Health Savings Accounts
If you are considering changing your health insurance policy, you should be aware of the alternative of a Health Savings Account (HCA).
Health Savings Accounts started to become available (and legal) in 2004, allowing people with high-deductible insurance policies to set aside tax-free money to fund medical expenses up to the maximum deductible amount.
If you don’t have to use the funds, it rolls over every year. Once you reach age 65, you no longer are required to use it for medical expenses, although you certainly can; you can withdraw funds under the same conditions as a regular IRA.
Although you will be penalized if you use the funds for non-medical expenses before age 65, you can use the money for vision care, alternative medicine or treatment, and dental care.
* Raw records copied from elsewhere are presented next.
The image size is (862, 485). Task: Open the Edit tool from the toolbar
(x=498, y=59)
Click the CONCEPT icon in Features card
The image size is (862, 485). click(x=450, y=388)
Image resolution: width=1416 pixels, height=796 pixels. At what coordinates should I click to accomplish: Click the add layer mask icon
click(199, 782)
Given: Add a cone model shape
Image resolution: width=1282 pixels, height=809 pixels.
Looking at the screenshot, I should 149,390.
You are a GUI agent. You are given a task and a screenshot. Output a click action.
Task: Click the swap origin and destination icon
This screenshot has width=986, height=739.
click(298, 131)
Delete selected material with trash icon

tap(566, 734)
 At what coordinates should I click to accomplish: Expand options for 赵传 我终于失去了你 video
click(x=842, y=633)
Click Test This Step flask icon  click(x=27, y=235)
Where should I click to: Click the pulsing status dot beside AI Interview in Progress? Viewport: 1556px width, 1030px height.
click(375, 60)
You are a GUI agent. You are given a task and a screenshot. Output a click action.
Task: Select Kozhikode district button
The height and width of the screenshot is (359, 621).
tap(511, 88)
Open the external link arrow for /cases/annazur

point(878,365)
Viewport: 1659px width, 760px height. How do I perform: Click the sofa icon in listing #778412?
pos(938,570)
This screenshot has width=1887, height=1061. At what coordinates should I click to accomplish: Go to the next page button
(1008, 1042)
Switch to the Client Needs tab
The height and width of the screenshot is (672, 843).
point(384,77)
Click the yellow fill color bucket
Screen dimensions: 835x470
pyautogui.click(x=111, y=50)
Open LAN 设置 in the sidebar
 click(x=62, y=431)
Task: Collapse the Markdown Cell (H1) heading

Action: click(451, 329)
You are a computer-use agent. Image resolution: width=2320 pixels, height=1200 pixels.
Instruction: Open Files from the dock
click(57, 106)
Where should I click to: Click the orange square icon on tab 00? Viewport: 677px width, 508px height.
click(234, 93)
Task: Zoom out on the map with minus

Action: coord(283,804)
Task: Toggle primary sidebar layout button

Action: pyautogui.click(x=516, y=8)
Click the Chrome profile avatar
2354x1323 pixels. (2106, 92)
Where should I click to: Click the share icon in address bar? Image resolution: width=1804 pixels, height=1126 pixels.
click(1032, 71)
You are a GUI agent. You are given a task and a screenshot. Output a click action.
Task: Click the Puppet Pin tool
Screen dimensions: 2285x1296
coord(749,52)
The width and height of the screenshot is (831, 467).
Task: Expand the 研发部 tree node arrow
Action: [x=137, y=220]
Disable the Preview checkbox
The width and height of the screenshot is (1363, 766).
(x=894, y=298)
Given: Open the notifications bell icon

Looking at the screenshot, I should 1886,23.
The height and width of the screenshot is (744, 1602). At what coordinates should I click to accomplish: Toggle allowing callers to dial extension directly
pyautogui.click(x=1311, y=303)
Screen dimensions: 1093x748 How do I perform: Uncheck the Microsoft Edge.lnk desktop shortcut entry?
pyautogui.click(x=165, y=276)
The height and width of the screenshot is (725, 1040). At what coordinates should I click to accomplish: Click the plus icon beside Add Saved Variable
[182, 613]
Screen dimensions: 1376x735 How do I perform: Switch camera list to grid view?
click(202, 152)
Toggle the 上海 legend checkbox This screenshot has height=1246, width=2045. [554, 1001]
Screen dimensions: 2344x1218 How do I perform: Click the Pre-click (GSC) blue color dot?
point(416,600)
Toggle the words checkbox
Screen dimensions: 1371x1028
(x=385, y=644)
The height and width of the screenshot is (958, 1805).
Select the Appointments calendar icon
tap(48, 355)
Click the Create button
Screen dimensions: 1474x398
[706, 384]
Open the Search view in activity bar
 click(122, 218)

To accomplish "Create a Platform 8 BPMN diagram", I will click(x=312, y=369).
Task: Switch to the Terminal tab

For 2008, an individual may fund up to $2,900 tax-free. The maximum deductible would be $1100 and the maximum out-of-pocket cost would be $5,600.
For a family, the maximum tax-free contribution is $5,800 with the maximum deductible of $2,200 and the maximum out-of-pocket cost would be $11,200.
Health Savings Accounts are certainly a viable way to shelter income while providing catastrophic insurance coverage in light of the high cost of low-deductible health insurance plans.
For healthy people, it deserves some research. Consult with your insurance agent for all of the details involving this approach to managing your insurance needs.